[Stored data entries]
—————

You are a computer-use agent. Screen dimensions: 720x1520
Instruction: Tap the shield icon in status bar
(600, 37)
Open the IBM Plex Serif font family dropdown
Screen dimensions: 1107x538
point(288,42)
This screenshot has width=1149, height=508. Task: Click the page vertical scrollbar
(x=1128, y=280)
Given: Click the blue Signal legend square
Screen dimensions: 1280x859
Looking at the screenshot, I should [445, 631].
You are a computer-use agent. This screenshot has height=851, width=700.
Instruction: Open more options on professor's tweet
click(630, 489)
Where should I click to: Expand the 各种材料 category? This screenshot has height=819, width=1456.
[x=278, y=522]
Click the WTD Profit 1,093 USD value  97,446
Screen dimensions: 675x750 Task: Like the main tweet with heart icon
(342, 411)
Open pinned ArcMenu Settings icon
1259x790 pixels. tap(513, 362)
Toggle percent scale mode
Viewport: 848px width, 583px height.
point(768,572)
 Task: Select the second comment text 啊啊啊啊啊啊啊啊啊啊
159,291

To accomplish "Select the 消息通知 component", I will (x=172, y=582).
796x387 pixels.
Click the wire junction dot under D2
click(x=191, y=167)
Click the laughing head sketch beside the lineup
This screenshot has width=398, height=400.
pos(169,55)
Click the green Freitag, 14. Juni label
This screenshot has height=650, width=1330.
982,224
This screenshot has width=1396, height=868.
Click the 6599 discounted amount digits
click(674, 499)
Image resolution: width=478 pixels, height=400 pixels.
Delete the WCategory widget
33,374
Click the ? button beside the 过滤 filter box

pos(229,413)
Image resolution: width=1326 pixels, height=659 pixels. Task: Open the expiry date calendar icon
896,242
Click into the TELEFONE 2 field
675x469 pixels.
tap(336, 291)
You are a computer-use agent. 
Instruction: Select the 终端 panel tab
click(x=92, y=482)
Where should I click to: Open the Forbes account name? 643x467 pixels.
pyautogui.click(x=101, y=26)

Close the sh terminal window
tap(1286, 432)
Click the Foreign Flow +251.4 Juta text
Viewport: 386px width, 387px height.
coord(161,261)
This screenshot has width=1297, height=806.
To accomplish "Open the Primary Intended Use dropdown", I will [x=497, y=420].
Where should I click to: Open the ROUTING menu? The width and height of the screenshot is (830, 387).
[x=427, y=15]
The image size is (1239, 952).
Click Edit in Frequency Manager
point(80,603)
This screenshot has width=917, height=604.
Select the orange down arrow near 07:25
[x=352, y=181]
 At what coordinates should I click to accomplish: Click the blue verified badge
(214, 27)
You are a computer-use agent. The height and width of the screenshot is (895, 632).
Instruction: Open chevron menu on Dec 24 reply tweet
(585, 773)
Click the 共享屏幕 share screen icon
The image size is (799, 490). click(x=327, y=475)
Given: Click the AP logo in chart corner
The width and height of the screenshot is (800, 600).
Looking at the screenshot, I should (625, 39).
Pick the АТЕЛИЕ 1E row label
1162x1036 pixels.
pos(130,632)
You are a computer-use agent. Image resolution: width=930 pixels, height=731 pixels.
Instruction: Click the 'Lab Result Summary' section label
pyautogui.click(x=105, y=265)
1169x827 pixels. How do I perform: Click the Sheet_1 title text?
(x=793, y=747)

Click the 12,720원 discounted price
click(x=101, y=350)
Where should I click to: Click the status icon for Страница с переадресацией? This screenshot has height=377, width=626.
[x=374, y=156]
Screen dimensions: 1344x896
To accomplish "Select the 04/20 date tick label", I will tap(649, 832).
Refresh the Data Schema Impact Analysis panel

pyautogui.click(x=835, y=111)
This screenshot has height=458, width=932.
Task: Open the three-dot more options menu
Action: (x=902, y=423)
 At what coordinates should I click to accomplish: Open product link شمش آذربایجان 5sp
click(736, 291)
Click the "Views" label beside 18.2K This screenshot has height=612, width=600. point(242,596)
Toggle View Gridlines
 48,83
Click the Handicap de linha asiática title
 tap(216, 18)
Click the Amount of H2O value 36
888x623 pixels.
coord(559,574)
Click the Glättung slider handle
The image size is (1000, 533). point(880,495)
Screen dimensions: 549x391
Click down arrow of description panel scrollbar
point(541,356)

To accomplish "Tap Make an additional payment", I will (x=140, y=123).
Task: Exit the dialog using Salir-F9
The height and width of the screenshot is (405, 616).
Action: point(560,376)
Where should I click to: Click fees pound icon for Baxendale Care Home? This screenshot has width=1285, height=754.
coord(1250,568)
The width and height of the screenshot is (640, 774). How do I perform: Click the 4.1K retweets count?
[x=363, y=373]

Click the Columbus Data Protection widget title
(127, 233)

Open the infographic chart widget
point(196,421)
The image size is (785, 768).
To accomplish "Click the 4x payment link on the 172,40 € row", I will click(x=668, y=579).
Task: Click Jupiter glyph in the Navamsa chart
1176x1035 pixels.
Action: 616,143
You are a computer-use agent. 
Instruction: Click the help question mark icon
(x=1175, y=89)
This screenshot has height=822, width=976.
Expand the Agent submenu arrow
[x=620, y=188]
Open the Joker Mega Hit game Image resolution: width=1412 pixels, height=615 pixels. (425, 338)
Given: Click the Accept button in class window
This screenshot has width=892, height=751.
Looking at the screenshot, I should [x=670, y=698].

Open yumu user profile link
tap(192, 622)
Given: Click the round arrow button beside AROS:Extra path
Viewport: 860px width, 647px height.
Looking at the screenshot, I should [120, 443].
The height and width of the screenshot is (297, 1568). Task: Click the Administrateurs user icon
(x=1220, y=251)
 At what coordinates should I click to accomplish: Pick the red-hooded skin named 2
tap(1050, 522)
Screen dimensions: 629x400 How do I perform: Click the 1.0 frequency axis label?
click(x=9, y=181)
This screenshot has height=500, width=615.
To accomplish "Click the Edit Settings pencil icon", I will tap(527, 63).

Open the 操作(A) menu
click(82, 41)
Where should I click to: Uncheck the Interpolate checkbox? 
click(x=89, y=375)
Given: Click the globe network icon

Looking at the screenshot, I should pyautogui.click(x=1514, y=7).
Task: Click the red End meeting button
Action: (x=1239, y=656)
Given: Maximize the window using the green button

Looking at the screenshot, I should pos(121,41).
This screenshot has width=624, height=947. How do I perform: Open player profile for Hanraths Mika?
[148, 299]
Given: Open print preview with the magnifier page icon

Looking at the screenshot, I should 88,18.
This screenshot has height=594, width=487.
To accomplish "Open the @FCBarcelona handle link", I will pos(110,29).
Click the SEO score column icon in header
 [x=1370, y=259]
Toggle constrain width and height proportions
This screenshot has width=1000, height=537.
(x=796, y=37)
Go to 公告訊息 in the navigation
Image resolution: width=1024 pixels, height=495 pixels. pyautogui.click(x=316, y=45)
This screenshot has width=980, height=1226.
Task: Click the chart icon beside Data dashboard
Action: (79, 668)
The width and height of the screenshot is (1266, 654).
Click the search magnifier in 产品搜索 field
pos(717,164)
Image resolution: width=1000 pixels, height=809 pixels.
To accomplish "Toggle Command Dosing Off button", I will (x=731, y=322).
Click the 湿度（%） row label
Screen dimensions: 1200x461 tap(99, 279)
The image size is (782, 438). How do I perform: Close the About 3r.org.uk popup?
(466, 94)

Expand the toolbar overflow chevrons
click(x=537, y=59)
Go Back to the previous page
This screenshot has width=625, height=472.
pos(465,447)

—————

**ASSIGNMENT**:
Each line above needs to be returned exactly as it is.

**ANSWER SECTION**:
You are a computer-use agent. Screen dimensions: 720x1520
Instruction: Tap the shield icon in status bar
(600, 37)
Open the IBM Plex Serif font family dropdown
Screen dimensions: 1107x538
point(288,42)
This screenshot has width=1149, height=508. Task: Click the page vertical scrollbar
(x=1128, y=280)
Given: Click the blue Signal legend square
Screen dimensions: 1280x859
Looking at the screenshot, I should [445, 631].
You are a computer-use agent. This screenshot has height=851, width=700.
Instruction: Open more options on professor's tweet
click(630, 489)
Where should I click to: Expand the 各种材料 category? This screenshot has height=819, width=1456.
[x=278, y=522]
Click the WTD Profit 1,093 USD value  97,446
Screen dimensions: 675x750 Task: Like the main tweet with heart icon
(342, 411)
Open pinned ArcMenu Settings icon
1259x790 pixels. tap(513, 362)
Toggle percent scale mode
Viewport: 848px width, 583px height.
point(768,572)
 Task: Select the second comment text 啊啊啊啊啊啊啊啊啊啊
159,291

To accomplish "Select the 消息通知 component", I will (x=172, y=582).
796x387 pixels.
Click the wire junction dot under D2
click(x=191, y=167)
Click the laughing head sketch beside the lineup
This screenshot has width=398, height=400.
pos(169,55)
Click the green Freitag, 14. Juni label
This screenshot has height=650, width=1330.
982,224
This screenshot has width=1396, height=868.
Click the 6599 discounted amount digits
click(674, 499)
Image resolution: width=478 pixels, height=400 pixels.
Delete the WCategory widget
33,374
Click the ? button beside the 过滤 filter box

pos(229,413)
Image resolution: width=1326 pixels, height=659 pixels. Task: Open the expiry date calendar icon
896,242
Click into the TELEFONE 2 field
675x469 pixels.
tap(336, 291)
You are a computer-use agent. 
Instruction: Select the 终端 panel tab
click(x=92, y=482)
Where should I click to: Open the Forbes account name? 643x467 pixels.
pyautogui.click(x=101, y=26)

Close the sh terminal window
tap(1286, 432)
Click the Foreign Flow +251.4 Juta text
Viewport: 386px width, 387px height.
coord(161,261)
This screenshot has width=1297, height=806.
To accomplish "Open the Primary Intended Use dropdown", I will [x=497, y=420].
Where should I click to: Open the ROUTING menu? The width and height of the screenshot is (830, 387).
[x=427, y=15]
The image size is (1239, 952).
Click Edit in Frequency Manager
point(80,603)
This screenshot has width=917, height=604.
Select the orange down arrow near 07:25
[x=352, y=181]
 At what coordinates should I click to accomplish: Click the blue verified badge
(214, 27)
You are a computer-use agent. The height and width of the screenshot is (895, 632).
Instruction: Open chevron menu on Dec 24 reply tweet
(585, 773)
Click the 共享屏幕 share screen icon
The image size is (799, 490). click(x=327, y=475)
Given: Click the AP logo in chart corner
The width and height of the screenshot is (800, 600).
Looking at the screenshot, I should (625, 39).
Pick the АТЕЛИЕ 1E row label
1162x1036 pixels.
pos(130,632)
You are a computer-use agent. Image resolution: width=930 pixels, height=731 pixels.
Instruction: Click the 'Lab Result Summary' section label
pyautogui.click(x=105, y=265)
1169x827 pixels. How do I perform: Click the Sheet_1 title text?
(x=793, y=747)

Click the 12,720원 discounted price
click(x=101, y=350)
Where should I click to: Click the status icon for Страница с переадресацией? This screenshot has height=377, width=626.
[x=374, y=156]
Screen dimensions: 1344x896
To accomplish "Select the 04/20 date tick label", I will tap(649, 832).
Refresh the Data Schema Impact Analysis panel

pyautogui.click(x=835, y=111)
This screenshot has height=458, width=932.
Task: Open the three-dot more options menu
Action: (x=902, y=423)
 At what coordinates should I click to accomplish: Open product link شمش آذربایجان 5sp
click(736, 291)
Click the "Views" label beside 18.2K This screenshot has height=612, width=600. point(242,596)
Toggle View Gridlines
 48,83
Click the Handicap de linha asiática title
 tap(216, 18)
Click the Amount of H2O value 36
888x623 pixels.
coord(559,574)
Click the Glättung slider handle
The image size is (1000, 533). point(880,495)
Screen dimensions: 549x391
Click down arrow of description panel scrollbar
point(541,356)

To accomplish "Tap Make an additional payment", I will (x=140, y=123).
Task: Exit the dialog using Salir-F9
The height and width of the screenshot is (405, 616).
Action: point(560,376)
Where should I click to: Click fees pound icon for Baxendale Care Home? This screenshot has width=1285, height=754.
coord(1250,568)
The width and height of the screenshot is (640, 774). How do I perform: Click the 4.1K retweets count?
[x=363, y=373]

Click the Columbus Data Protection widget title
(127, 233)

Open the infographic chart widget
point(196,421)
The image size is (785, 768).
To accomplish "Click the 4x payment link on the 172,40 € row", I will click(x=668, y=579).
Task: Click Jupiter glyph in the Navamsa chart
1176x1035 pixels.
Action: 616,143
You are a computer-use agent. 
Instruction: Click the help question mark icon
(x=1175, y=89)
This screenshot has height=822, width=976.
Expand the Agent submenu arrow
[x=620, y=188]
Open the Joker Mega Hit game Image resolution: width=1412 pixels, height=615 pixels. (425, 338)
Given: Click the Accept button in class window
This screenshot has width=892, height=751.
Looking at the screenshot, I should [x=670, y=698].

Open yumu user profile link
tap(192, 622)
Given: Click the round arrow button beside AROS:Extra path
Viewport: 860px width, 647px height.
Looking at the screenshot, I should [120, 443].
The height and width of the screenshot is (297, 1568). Task: Click the Administrateurs user icon
(x=1220, y=251)
 At what coordinates should I click to accomplish: Pick the red-hooded skin named 2
tap(1050, 522)
Screen dimensions: 629x400 How do I perform: Click the 1.0 frequency axis label?
click(x=9, y=181)
This screenshot has height=500, width=615.
To accomplish "Click the Edit Settings pencil icon", I will tap(527, 63).

Open the 操作(A) menu
click(82, 41)
Where should I click to: Uncheck the Interpolate checkbox? 
click(x=89, y=375)
Given: Click the globe network icon

Looking at the screenshot, I should pyautogui.click(x=1514, y=7).
Task: Click the red End meeting button
Action: (x=1239, y=656)
Given: Maximize the window using the green button

Looking at the screenshot, I should pos(121,41).
This screenshot has width=624, height=947. How do I perform: Open player profile for Hanraths Mika?
[148, 299]
Given: Open print preview with the magnifier page icon

Looking at the screenshot, I should 88,18.
This screenshot has height=594, width=487.
To accomplish "Open the @FCBarcelona handle link", I will pos(110,29).
Click the SEO score column icon in header
 [x=1370, y=259]
Toggle constrain width and height proportions
This screenshot has width=1000, height=537.
(x=796, y=37)
Go to 公告訊息 in the navigation
Image resolution: width=1024 pixels, height=495 pixels. pyautogui.click(x=316, y=45)
This screenshot has width=980, height=1226.
Task: Click the chart icon beside Data dashboard
Action: (79, 668)
The width and height of the screenshot is (1266, 654).
Click the search magnifier in 产品搜索 field
pos(717,164)
Image resolution: width=1000 pixels, height=809 pixels.
To accomplish "Toggle Command Dosing Off button", I will (x=731, y=322).
Click the 湿度（%） row label
Screen dimensions: 1200x461 tap(99, 279)
The image size is (782, 438). How do I perform: Close the About 3r.org.uk popup?
(466, 94)

Expand the toolbar overflow chevrons
click(x=537, y=59)
Go Back to the previous page
This screenshot has width=625, height=472.
pos(465,447)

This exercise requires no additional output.